- Interactive map of Heritage Park Zoological Sanctuary
- 34°36′45″N 112°26′41″W﻿ / ﻿34.6125°N 112.4448°W
- Date opened: 1985
- Location: Prescott, Arizona, United States
- Website: www.heritageparkzoo.org

= Heritage Park Zoological Sanctuary =

Zoo in Prescott, Arizona, US

Heritage Park Zoological Sanctuary, also known as Prescott Animal Park Association (PAPA), is a non-profit animal sanctuary in Prescott, Arizona, United States.

== History ==
Heritage Park Zoological Sanctuary (formerly the Heritage Park Zoo and earlier, the Prescott Animal Park) was established in 1988 in Prescott, Arizona by Patricia "Tricia" C. Williams Bob Matthews former board president, and several other volunteers who established a non-profit organization in 1985 called the Prescott Animal Park Association (PAPA).
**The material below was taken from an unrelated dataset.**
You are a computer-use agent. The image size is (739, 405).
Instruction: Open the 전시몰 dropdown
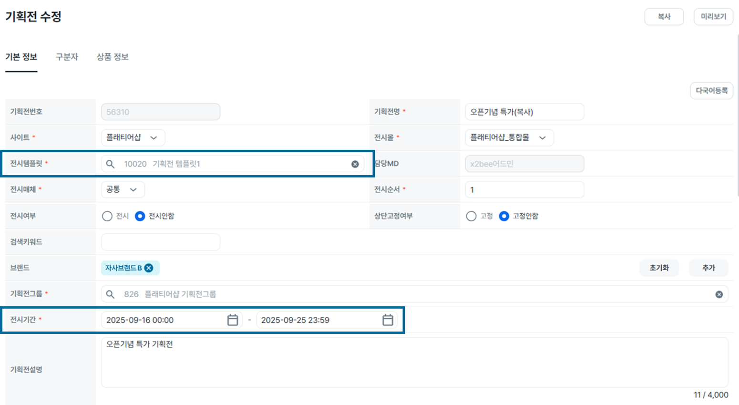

Initially, the animal park was established in order to inherit the former Payson Zoo run by Randy Ferry but after the establishment of the association, Randy Ferry reconsidered and continued operations in Payson. Today, this sanctuary's motto is "Conservation through Education" and is home to over 175 native and exotic animal with a focus on non-releasable wildlife, with no other place to live out their lives.